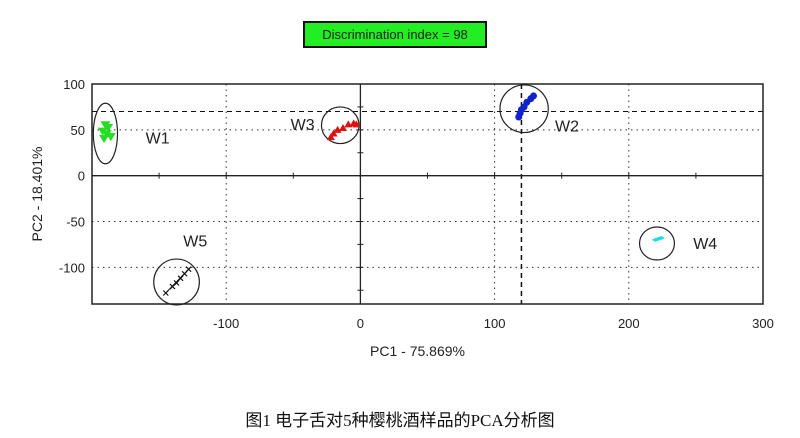  I want to click on point-w5, so click(176, 282).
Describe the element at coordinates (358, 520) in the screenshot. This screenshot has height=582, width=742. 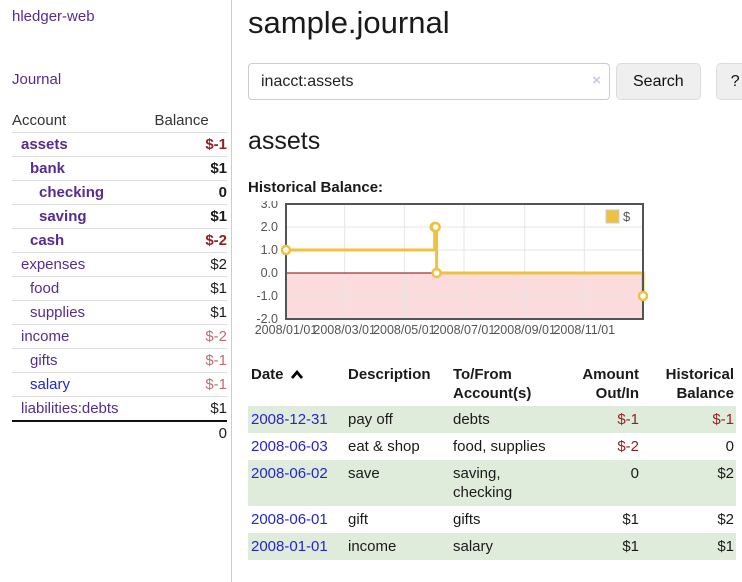
I see `transaction-description: gift` at that location.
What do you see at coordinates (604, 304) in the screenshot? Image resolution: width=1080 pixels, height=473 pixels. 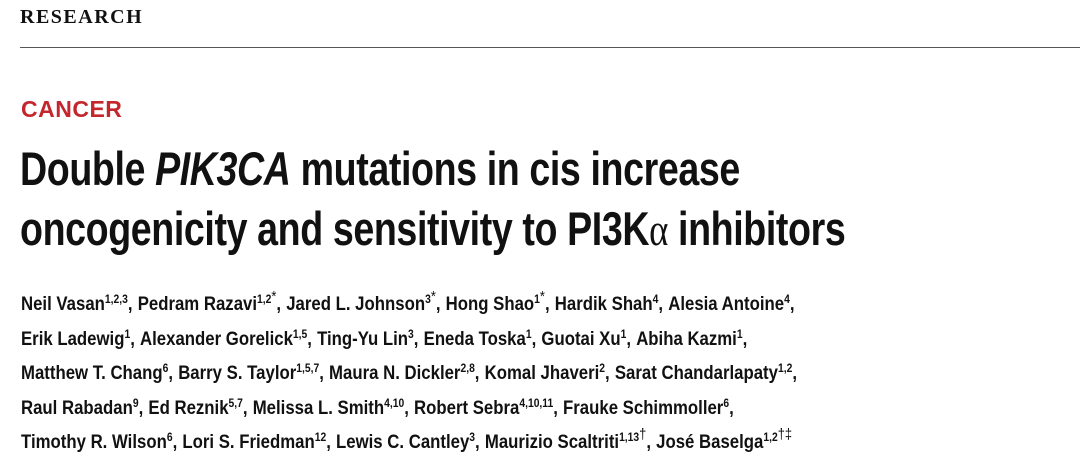 I see `author-name: Hardik Shah` at bounding box center [604, 304].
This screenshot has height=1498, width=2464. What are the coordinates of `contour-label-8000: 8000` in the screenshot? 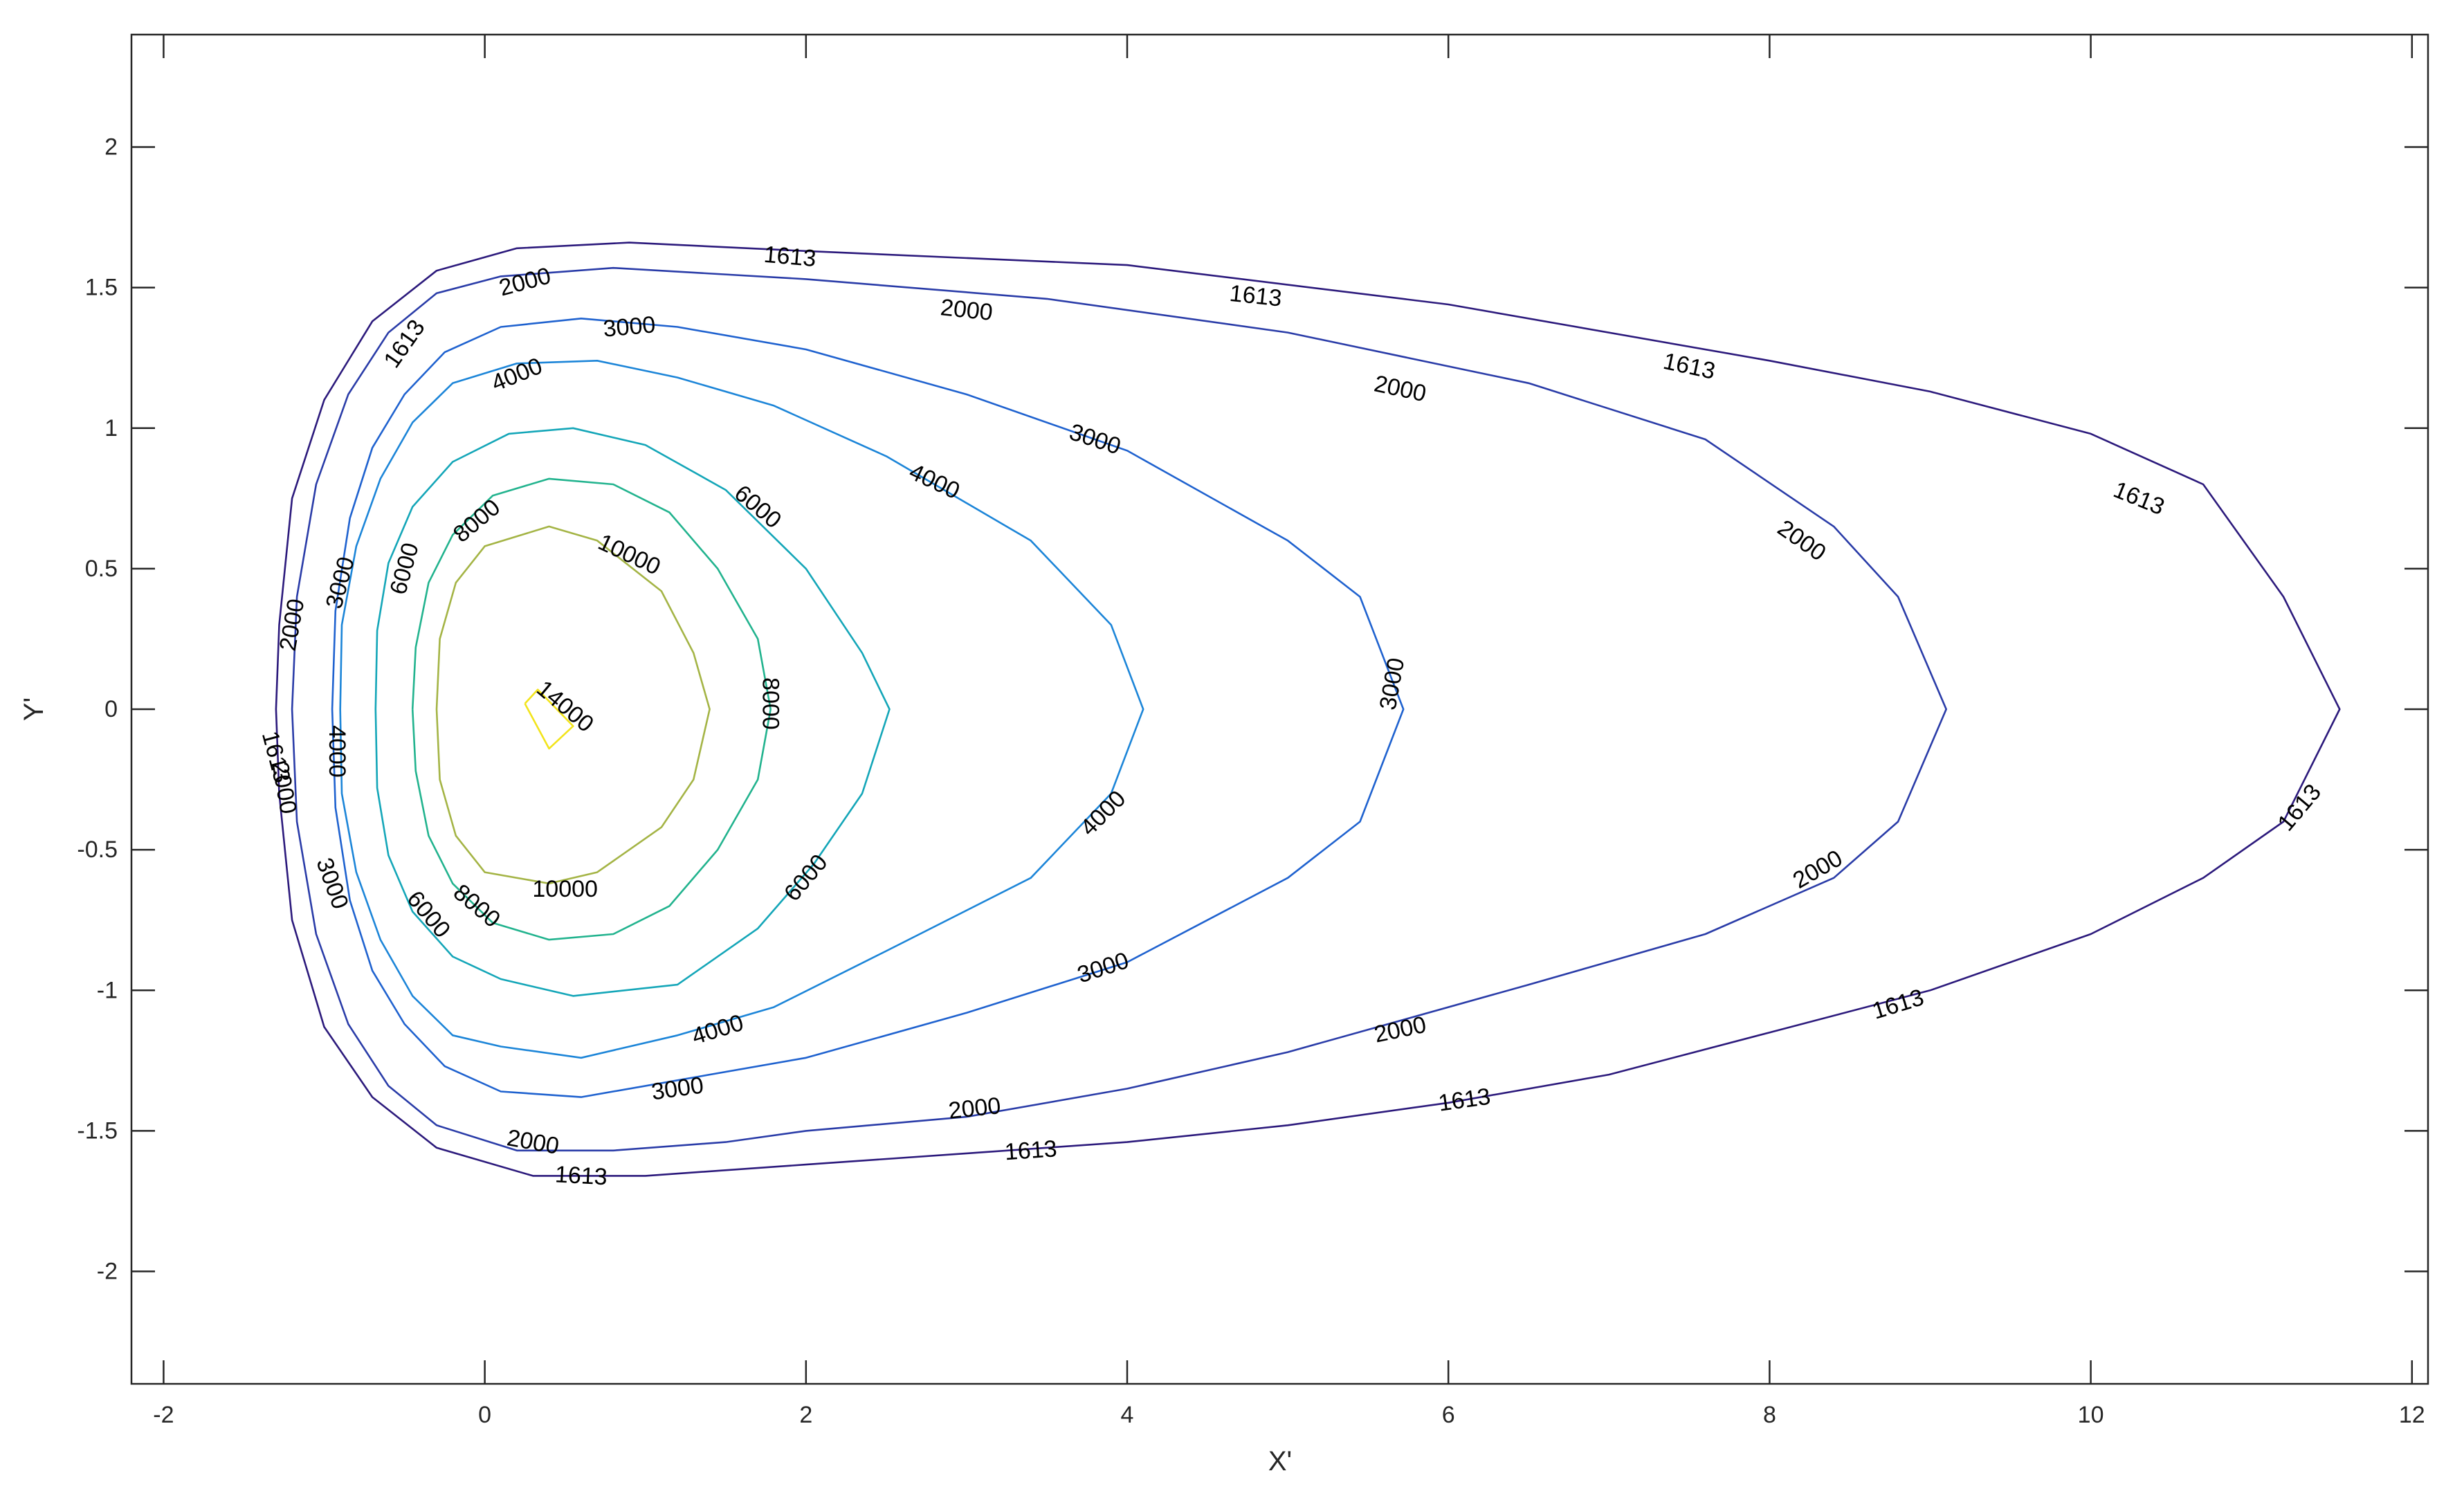 It's located at (771, 704).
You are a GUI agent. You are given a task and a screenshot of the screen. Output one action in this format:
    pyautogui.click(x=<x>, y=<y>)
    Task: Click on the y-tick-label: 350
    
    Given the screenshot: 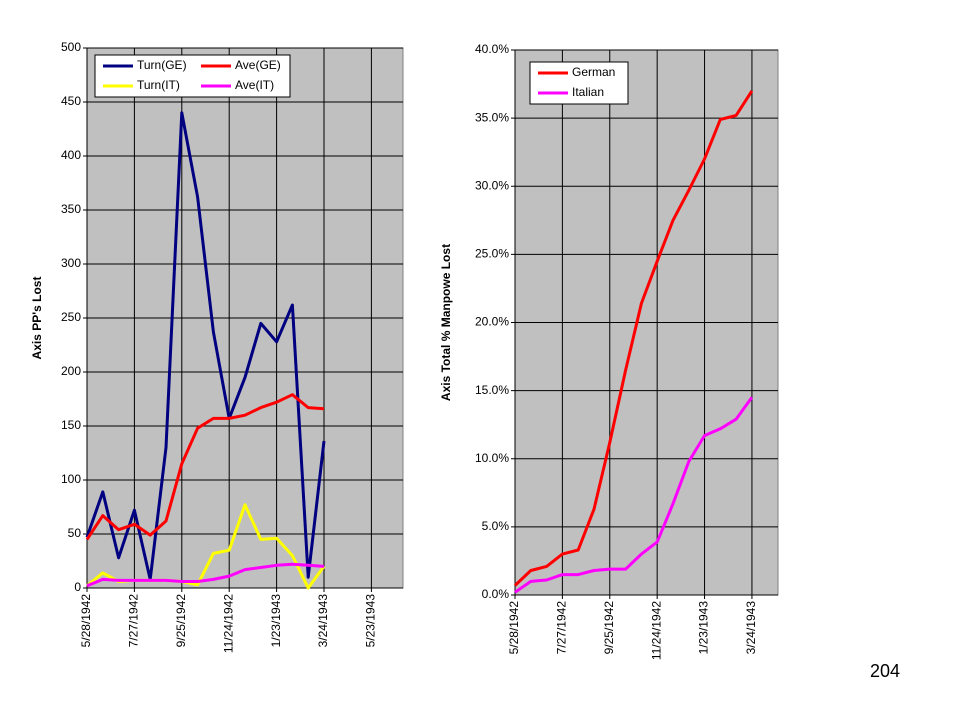 What is the action you would take?
    pyautogui.click(x=71, y=209)
    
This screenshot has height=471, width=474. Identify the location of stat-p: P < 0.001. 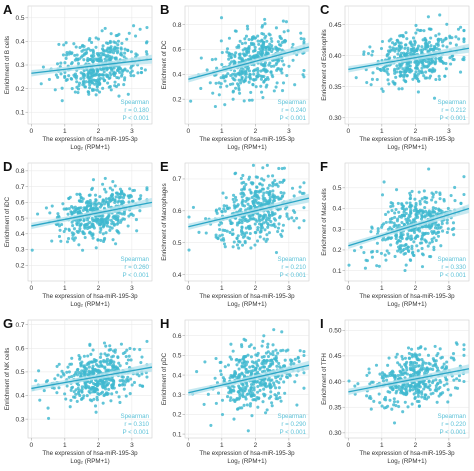
(292, 118).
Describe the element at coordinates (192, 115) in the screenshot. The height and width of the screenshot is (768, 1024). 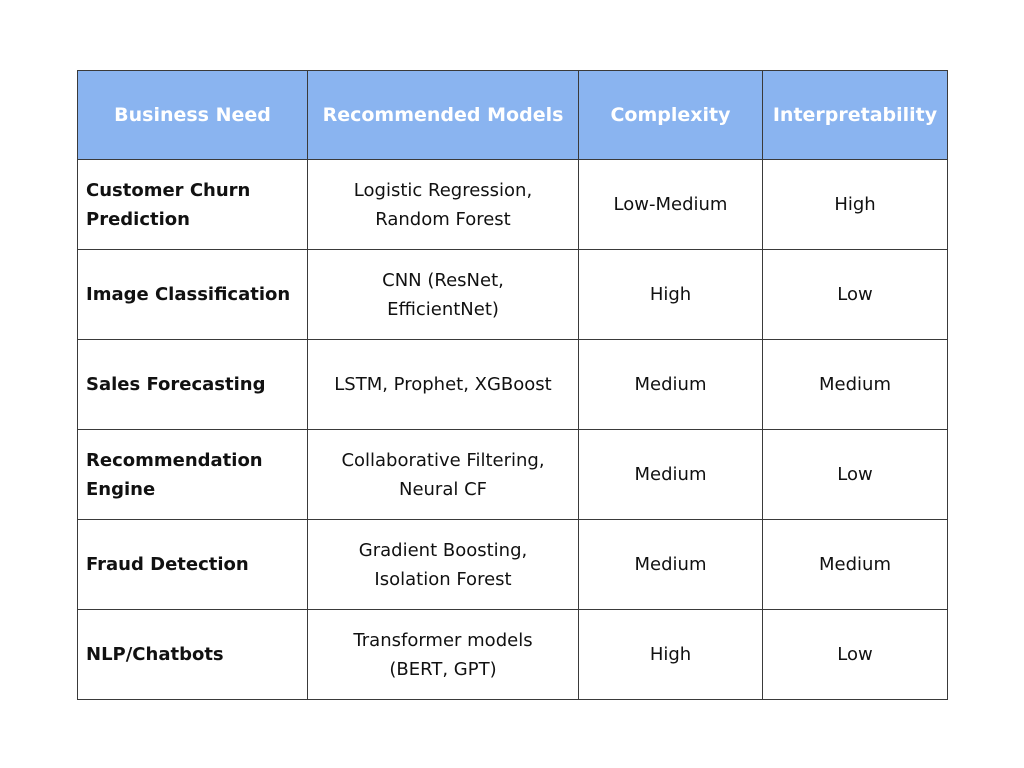
I see `header-cell: Business Need` at that location.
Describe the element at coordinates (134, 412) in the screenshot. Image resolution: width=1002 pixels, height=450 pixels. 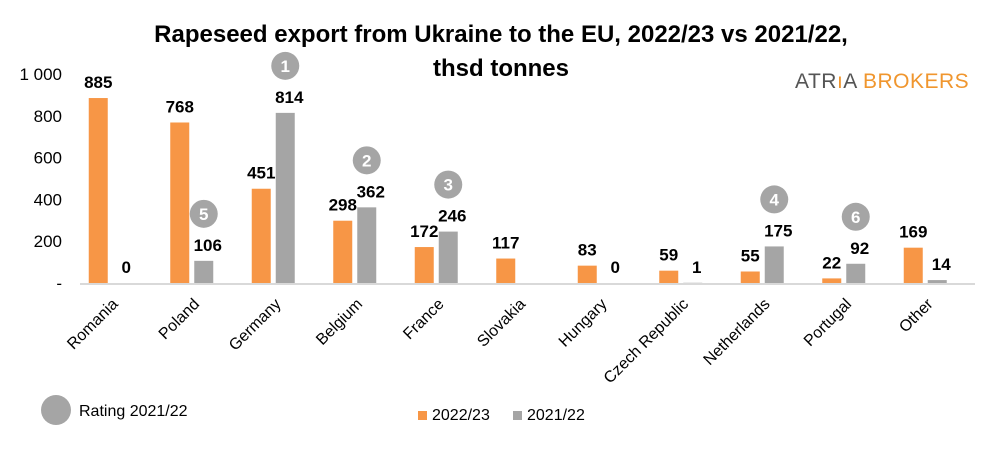
I see `rating-legend-label: Rating 2021/22` at that location.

+++++

### What is needed
Reproduce the material from the line containing "This screenshot has height=471, width=474." through the last line of the material, omitting the pictures.

### Task answer
This screenshot has height=471, width=474. Identify the location of stat-p: P < 0.001. 
(292, 118).
Describe the element at coordinates (192, 115) in the screenshot. The height and width of the screenshot is (768, 1024). 
I see `header-cell: Business Need` at that location.
Describe the element at coordinates (134, 412) in the screenshot. Image resolution: width=1002 pixels, height=450 pixels. 
I see `rating-legend-label: Rating 2021/22` at that location.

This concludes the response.